[Stored records]
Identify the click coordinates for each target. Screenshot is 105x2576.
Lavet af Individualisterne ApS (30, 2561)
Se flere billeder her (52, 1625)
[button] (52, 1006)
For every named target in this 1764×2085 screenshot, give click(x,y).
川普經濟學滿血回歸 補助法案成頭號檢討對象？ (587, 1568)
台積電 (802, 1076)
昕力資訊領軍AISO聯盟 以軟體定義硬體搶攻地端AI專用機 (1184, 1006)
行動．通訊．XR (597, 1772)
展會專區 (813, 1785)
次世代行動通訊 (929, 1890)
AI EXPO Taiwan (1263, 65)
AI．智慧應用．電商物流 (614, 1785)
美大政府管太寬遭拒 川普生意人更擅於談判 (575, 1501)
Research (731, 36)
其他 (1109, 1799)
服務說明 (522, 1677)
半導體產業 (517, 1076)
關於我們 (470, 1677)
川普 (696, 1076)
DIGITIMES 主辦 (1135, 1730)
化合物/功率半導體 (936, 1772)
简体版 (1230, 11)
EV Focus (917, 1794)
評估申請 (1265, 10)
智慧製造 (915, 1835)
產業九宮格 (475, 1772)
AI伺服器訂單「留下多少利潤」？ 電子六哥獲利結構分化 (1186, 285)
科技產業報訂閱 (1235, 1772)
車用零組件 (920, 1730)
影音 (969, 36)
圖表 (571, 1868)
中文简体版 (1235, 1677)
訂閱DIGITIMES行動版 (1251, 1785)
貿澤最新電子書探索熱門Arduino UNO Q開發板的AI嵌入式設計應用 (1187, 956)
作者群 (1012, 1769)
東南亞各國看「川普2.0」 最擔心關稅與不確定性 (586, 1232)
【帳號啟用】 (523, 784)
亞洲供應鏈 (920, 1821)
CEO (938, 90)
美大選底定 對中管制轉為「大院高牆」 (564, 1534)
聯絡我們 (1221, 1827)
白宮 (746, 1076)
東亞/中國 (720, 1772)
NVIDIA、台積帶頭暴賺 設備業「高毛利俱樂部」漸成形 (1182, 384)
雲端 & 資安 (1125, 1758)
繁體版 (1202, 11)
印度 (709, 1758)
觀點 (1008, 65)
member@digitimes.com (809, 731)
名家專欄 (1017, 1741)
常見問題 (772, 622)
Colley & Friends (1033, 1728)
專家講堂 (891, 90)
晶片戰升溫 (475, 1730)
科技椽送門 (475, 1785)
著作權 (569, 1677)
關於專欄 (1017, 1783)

### WORK REQUIRED:
The expected answer is a copy of each line above containing "click".

### REPLY TO THE TASK:
Identify the click coordinates for each target. Screenshot is 105x2576.
For every named target in this 1764×2085 screenshot, give click(x,y).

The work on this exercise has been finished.